#### Page extract ####
1.10 Reference Counts
In languages like C or C++, the programmer is responsible for dynamic allocation and
deallocation of memory on the heap. In C, this is done using the functions malloc() and free(). In C++, the operators new and delete are used with essentially the
same meaning and we'll restrict the following discussion to the C case.
Every block of memory allocated with malloc() should eventually
be returned to the pool of available memory by exactly one call to free().
It is important to call free() at the right time. If a block's
address is forgotten but free() is not called for it, the memory it
occupies cannot be reused until the program terminates. This is called a memory
leak. On the other hand, if a program calls free() for a block
and then continues to use the block, it creates a conflict with re-use of the block through
another malloc() call. This is called using freed
memory. It has the same bad consequences as referencing uninitialized data -- core dumps,
wrong results, mysterious crashes.
Common causes of memory leaks are unusual paths through the code. For instance, a function
may allocate a block of memory, do some calculation, and then free the block again. Now a
change in the requirements for the function may add a test to the calculation that detects an
error condition and can return prematurely from the function. It's easy to forget to free the
allocated memory block when taking this premature exit, especially when it is added later to
the code. Such leaks, once introduced, often go undetected for a long time: the error exit is
taken only in a small fraction of all calls, and most modern machines have plenty of virtual
memory, so the leak only becomes apparent in a long-running process that uses the leaking
function frequently. Therefore, it's important to prevent leaks from happening by having a
coding convention or strategy that minimizes this kind of errors.
Since Python makes heavy use of malloc() and free(), it needs a strategy to avoid memory leaks as well as the use of
freed memory. The chosen method is called reference counting. The principle
is simple: every object contains a counter, which is incremented when a reference to the
object is stored somewhere, and which is decremented when a reference to it is deleted. When
the counter reaches zero, the last reference to the object has been deleted and the object is
freed.
An alternative strategy is called automatic garbage collection.
(Sometimes, reference counting is also referred to as a garbage collection strategy, hence my
use of ``automatic'' to distinguish the two.) The big advantage of automatic garbage
collection is that the user doesn't need to call free() explicitly.
#### Entries provided ####
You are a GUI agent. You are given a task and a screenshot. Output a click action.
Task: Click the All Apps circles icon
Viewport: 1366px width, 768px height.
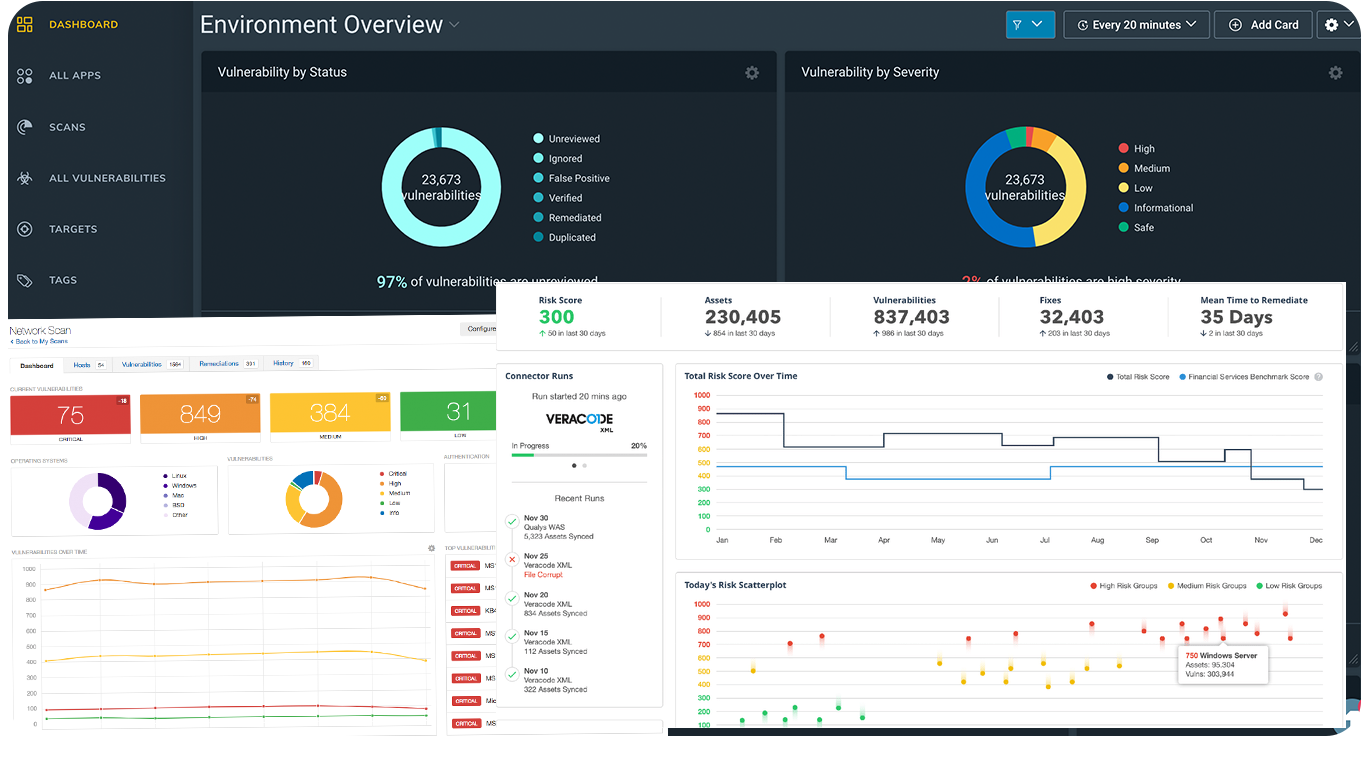tap(25, 76)
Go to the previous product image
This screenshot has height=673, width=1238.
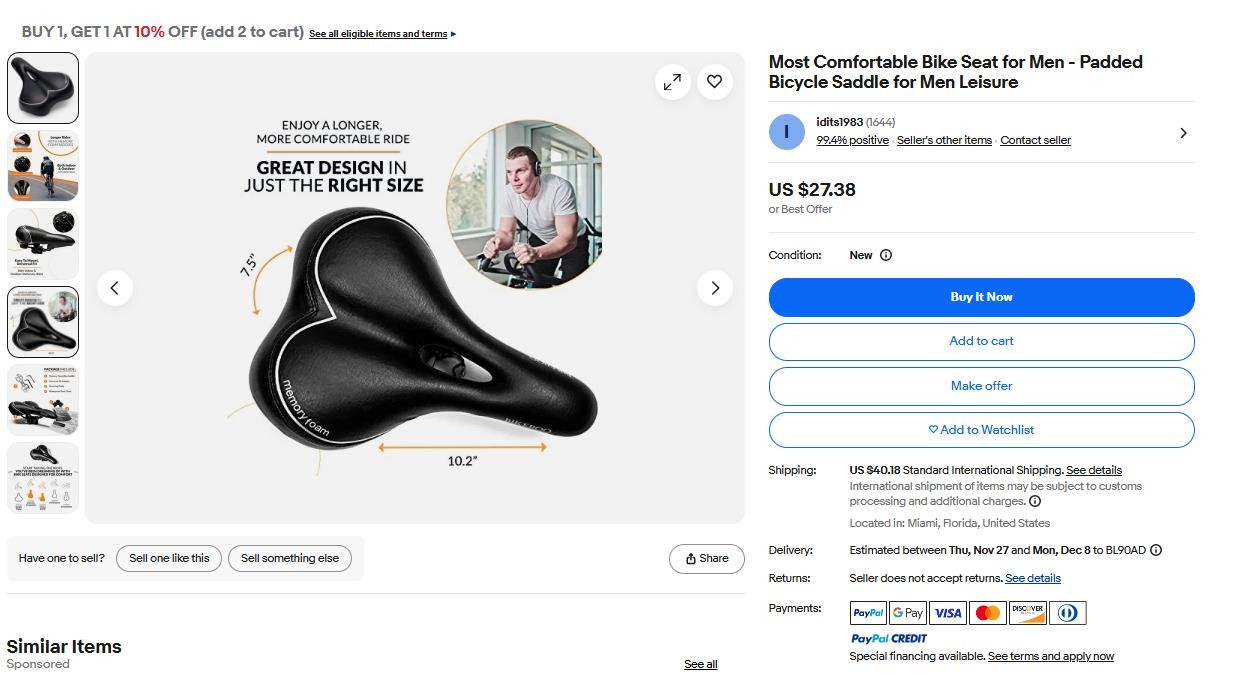(115, 288)
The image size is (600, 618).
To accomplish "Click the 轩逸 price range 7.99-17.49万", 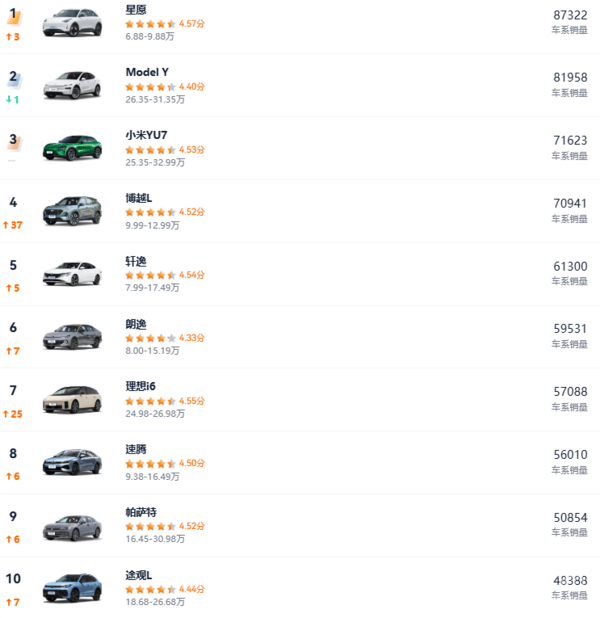I will 153,288.
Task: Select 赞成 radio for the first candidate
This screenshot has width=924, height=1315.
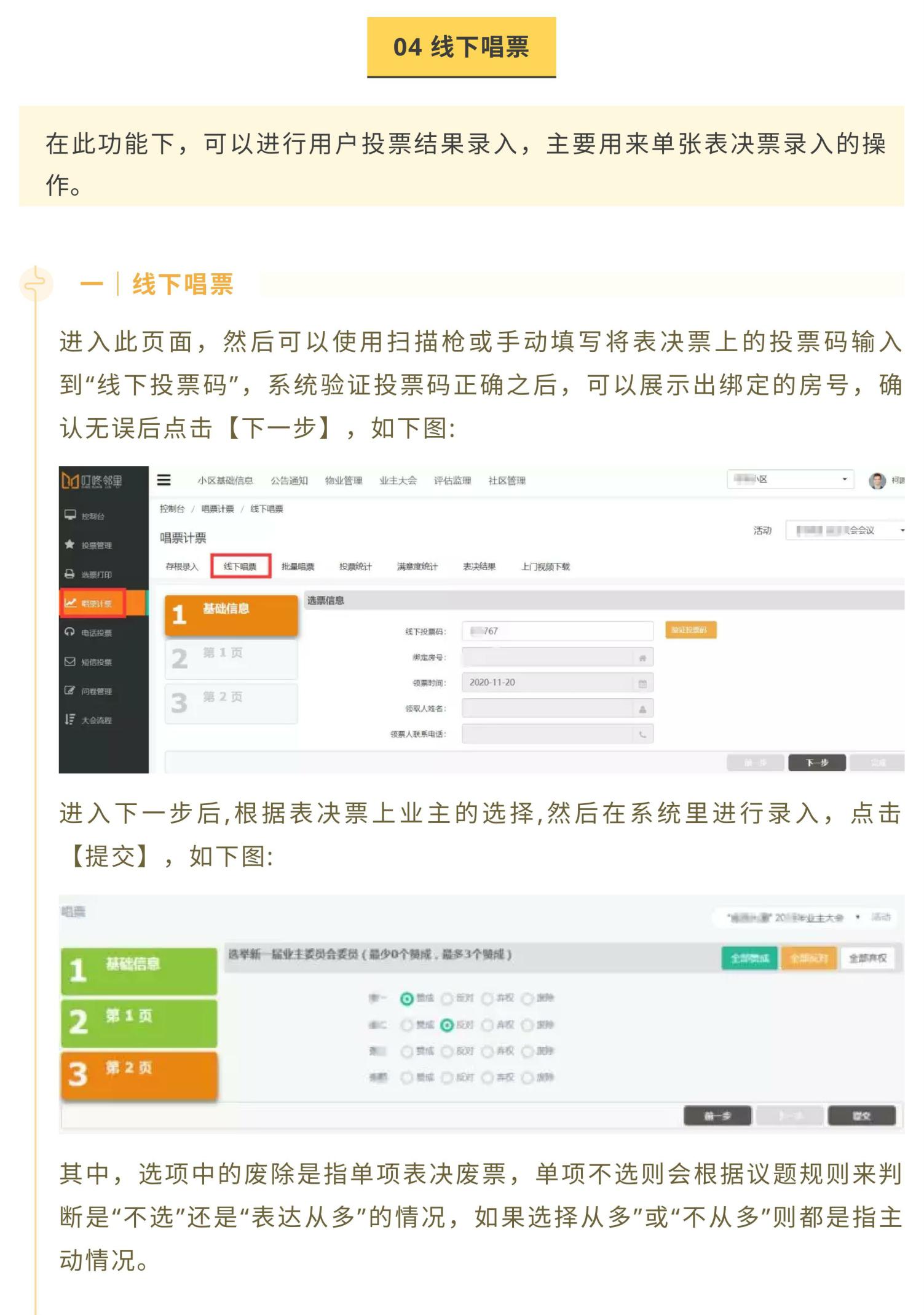Action: click(406, 999)
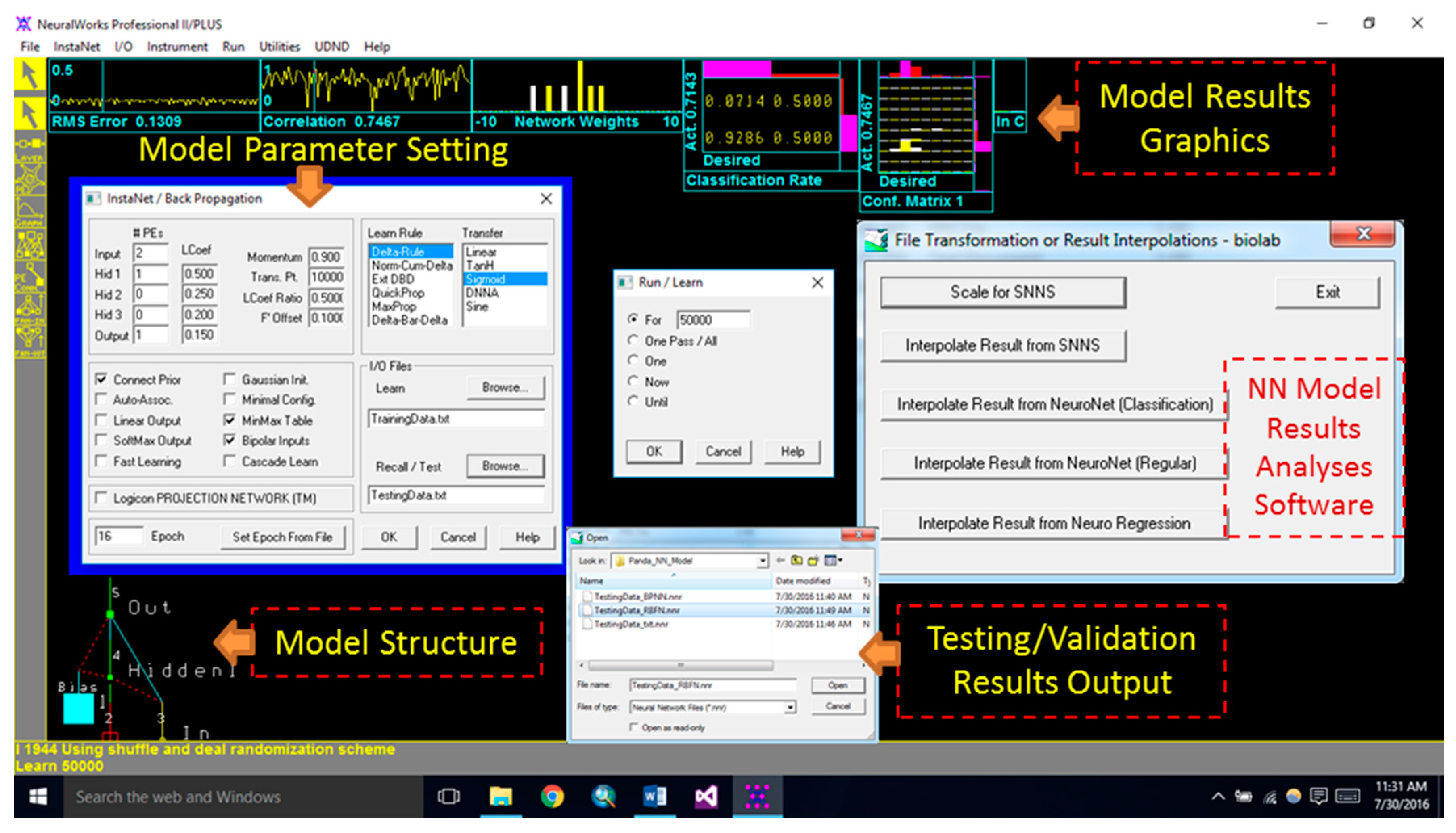Uncheck the Bipolar Inputs checkbox

(230, 440)
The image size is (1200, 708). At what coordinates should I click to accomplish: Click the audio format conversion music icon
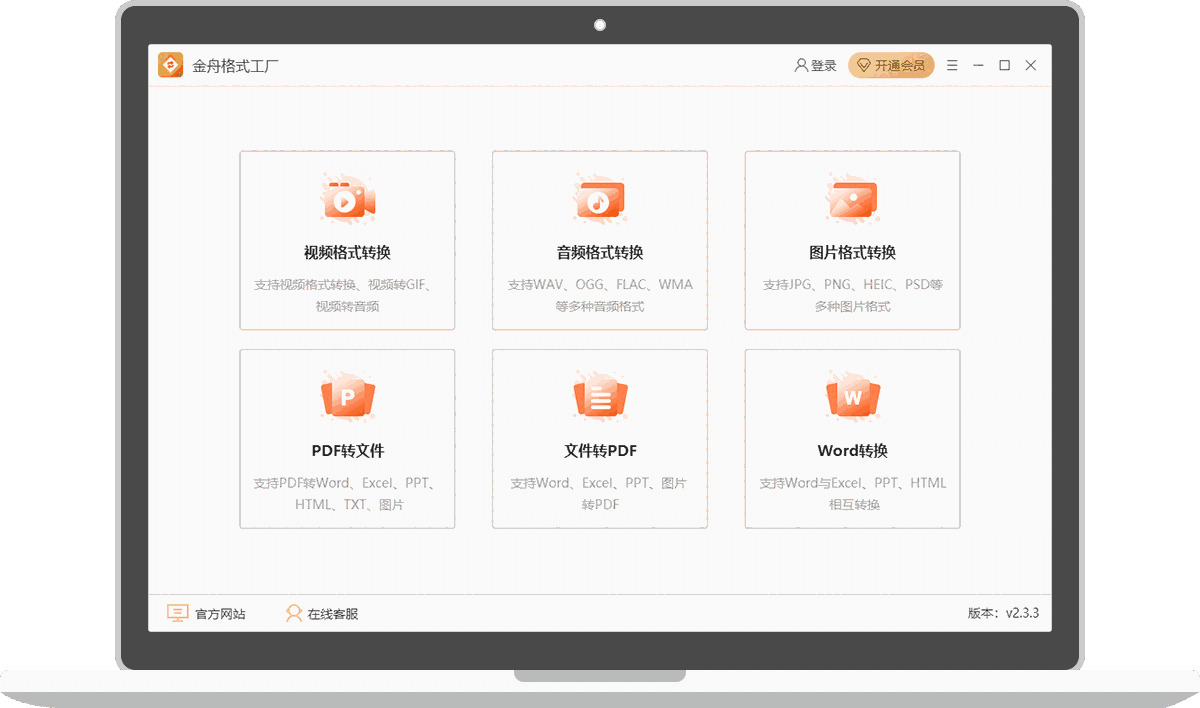(x=599, y=200)
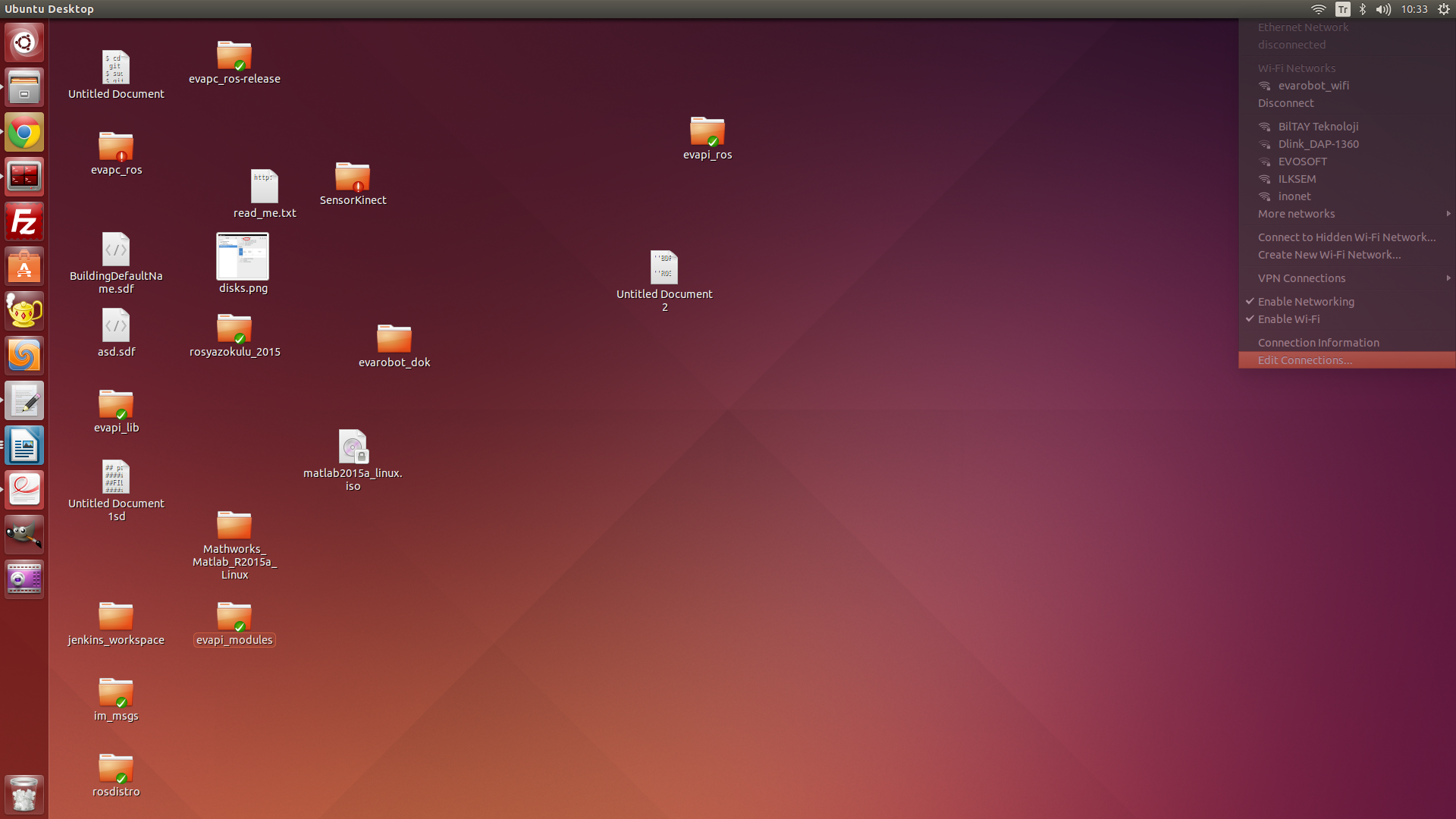1456x819 pixels.
Task: Select the matlab2015a_linux.iso file
Action: click(353, 447)
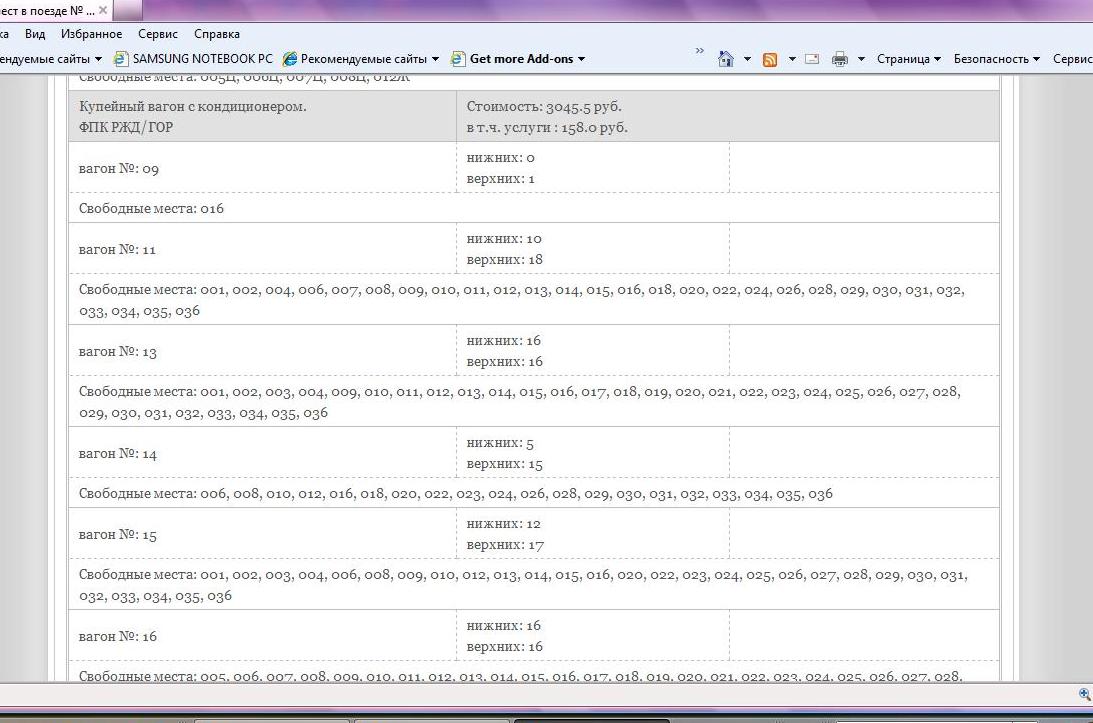Click the Read mail envelope icon
This screenshot has height=723, width=1093.
pyautogui.click(x=812, y=59)
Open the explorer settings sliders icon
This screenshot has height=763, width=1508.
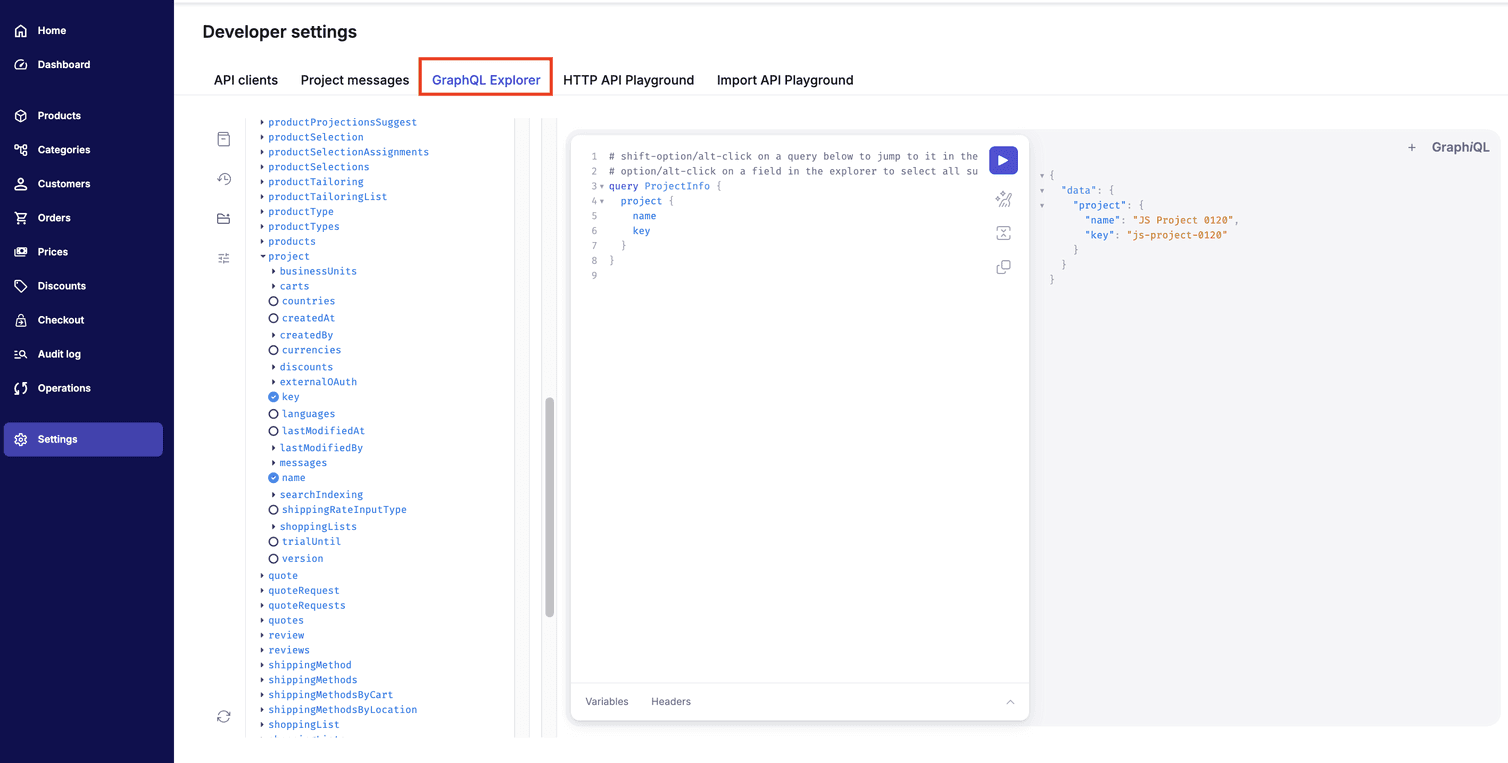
####
■ **Task brief**
According to the reference counts page, why do memory leaks from premature exits often go undetected for a long time?

■ **Written response**
The error exit is taken in only a small fraction of all calls, and most modern machines have plenty of virtual memory. As a result, the leak only becomes apparent in a long-running process that uses the leaking function frequently.